With this plain generalization in mind, all further desirable knowledge upon the subject can be had by following the incidents of the scene occurring.
The other contestants had been received in silence; the last comer was more fortunate. While moving towards the stand from which we are viewing the scene, his progress was signalized by loud demonstrations, by clapping of hands and cheers, the effect of which was to centre attention upon him exclusively. His yoke-steeds, it was observed, were black, while the trace-mates were snow-white. In conformity to the exacting canons of Roman taste, they had all four been mutilated; that is to say, their tails had been clipped, and, to complete the barbarity, their shorn manes were divided into knots tied with flaring red and yellow ribbons.
In advancing, the stranger at length reached a point where the chariot came into view from the stand, and its appearance would of itself have justified the shouting. The wheels were very marvels of construction. Stout bands of burnished bronze reinforced the hubs, otherwise very light; the spokes were sections of ivory tusks, set in with the natural curve outward to perfect the dishing, considered important then as now; bronze tires held the fellies, which were of shining ebony. The axle, in keeping with the wheels, was tipped with heads of snarling tigers done in brass, and the bed was woven of willow wands gilded with gold.
The coming of the beautiful horses and resplendent chariot drew Ben-Hur to look at the driver with increased interest.
Who is he? When Ben-Hur asked himself the question first, he could not see the man’s face or even his full figure; yet the air and manner were familiar and pricked him keenly with a reminder of a period long gone.
Who could it be? Nearer now, and the horses approaching at a trot. From the shouting and the gorgeousness of the turnout, it was thought he might be some official favourite or famous prince. Such an appearance was not inconsistent with exalted rank. Kings often struggled for the crown of leaves which was the prize of victory. Nero and Commodus, it will be remembered, devoted themselves to the chariot. Ben-Hur arose and forced a passage down nearly to the railing in front of the lower seat of the stand. His face was earnest, his manner eager.

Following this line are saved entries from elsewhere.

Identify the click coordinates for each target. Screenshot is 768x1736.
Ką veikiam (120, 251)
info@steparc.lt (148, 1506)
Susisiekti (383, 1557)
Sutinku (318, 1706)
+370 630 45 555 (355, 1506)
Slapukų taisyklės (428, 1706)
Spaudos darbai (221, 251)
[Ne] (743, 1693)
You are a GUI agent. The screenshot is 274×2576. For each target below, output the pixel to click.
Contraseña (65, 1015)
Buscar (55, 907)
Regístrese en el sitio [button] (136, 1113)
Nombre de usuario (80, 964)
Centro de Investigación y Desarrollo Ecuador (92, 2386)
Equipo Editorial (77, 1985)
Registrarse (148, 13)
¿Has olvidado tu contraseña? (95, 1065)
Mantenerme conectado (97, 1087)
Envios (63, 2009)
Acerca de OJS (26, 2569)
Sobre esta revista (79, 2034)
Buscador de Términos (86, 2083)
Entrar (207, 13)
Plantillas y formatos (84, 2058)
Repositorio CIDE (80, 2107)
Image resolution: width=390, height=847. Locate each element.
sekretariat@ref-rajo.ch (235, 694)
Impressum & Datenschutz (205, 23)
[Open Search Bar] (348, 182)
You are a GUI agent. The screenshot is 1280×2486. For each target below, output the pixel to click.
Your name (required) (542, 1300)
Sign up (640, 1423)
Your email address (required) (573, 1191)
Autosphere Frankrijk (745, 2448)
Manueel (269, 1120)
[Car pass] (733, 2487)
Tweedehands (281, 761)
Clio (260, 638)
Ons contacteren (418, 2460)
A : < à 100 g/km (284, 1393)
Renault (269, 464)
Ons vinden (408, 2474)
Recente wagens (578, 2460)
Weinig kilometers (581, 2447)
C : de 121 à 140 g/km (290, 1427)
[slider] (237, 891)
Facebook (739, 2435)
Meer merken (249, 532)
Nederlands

And directly the whole person of the driver was in view. A companion rode with him, in classic description a Myrtilus, permitted men of high estate indulging their passion for the race-course. Ben-Hur could see only the driver, standing erect in the chariot, with the reins passed several times round his body- a handsome figure, scantily covered by a tunic of light-red doth, in the right hand a whip; in the other, the arm raised and lightly extended, the four lines. The pose was exceedingly graceful and animated. The cheers and clapping of hands were received with statuesque indifference. Ben-Hur stood transfixed- his instinct and memory had served him faithfully- the driver was Messala! By the selection of horses, the magnificence of the chariot, the attitude, and display of person- above all, by the expression of the cold, sharp, eagle features, imperialized in his countrymen by sway of the world through so many generations, Ben-Hur knew Messala unchanged, as haughty, confident, and audacious as ever, the same in ambition, cynicism, and mocking insouciance.